● **What to produce**: The records below are to be copied exactly, with their pictures left out.

● **Information**:
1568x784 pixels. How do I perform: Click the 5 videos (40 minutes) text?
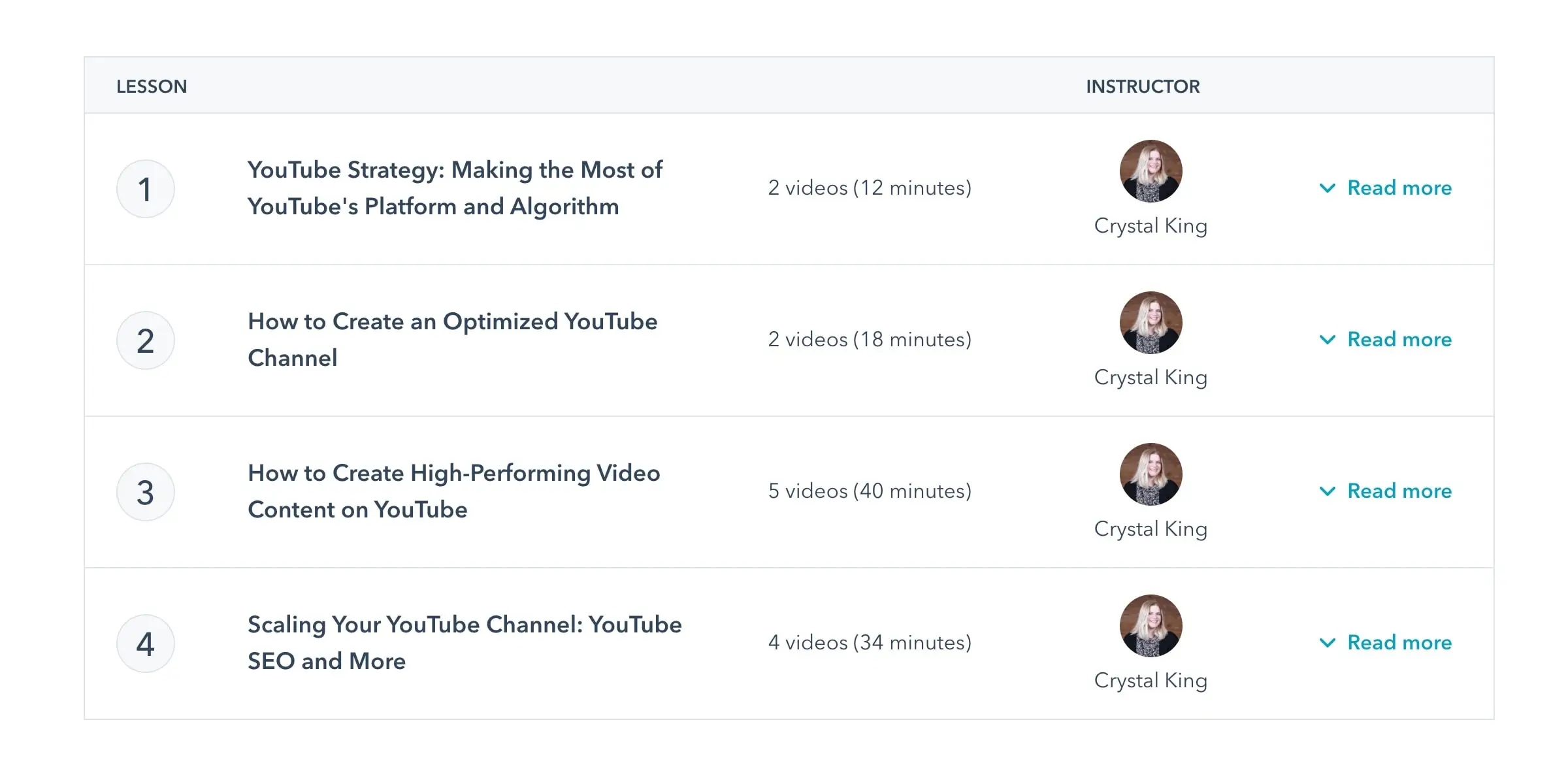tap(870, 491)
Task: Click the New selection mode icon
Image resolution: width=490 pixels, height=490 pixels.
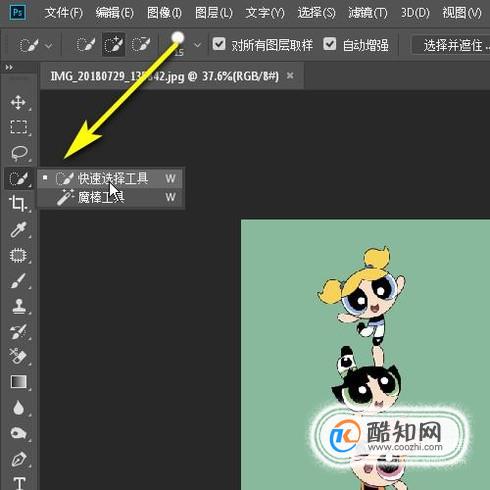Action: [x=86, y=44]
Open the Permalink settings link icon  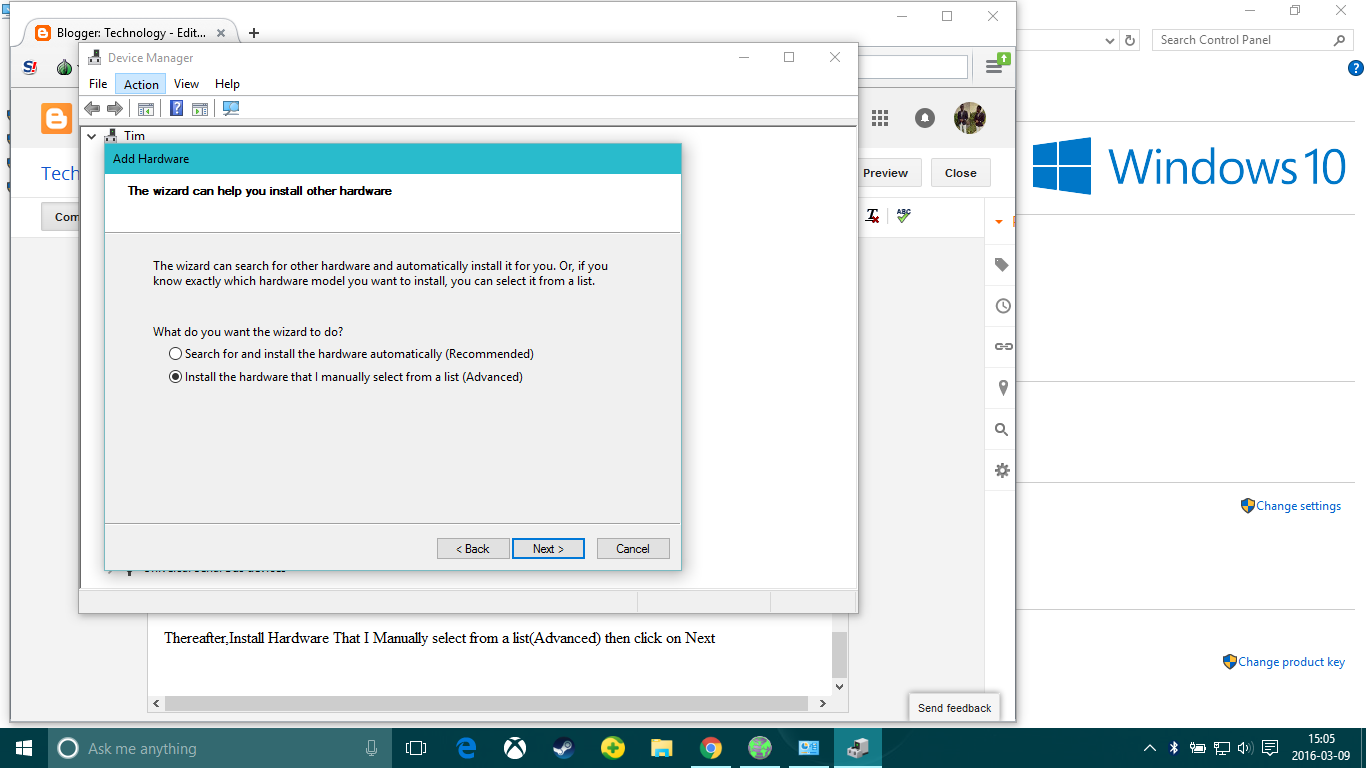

● **Solution to this problem**:
1568x784 pixels. How do I perform: Click the 5 videos (40 minutes) text?
tap(870, 491)
Task: Click the New selection mode icon
Image resolution: width=490 pixels, height=490 pixels.
Action: [x=86, y=44]
Open the Permalink settings link icon  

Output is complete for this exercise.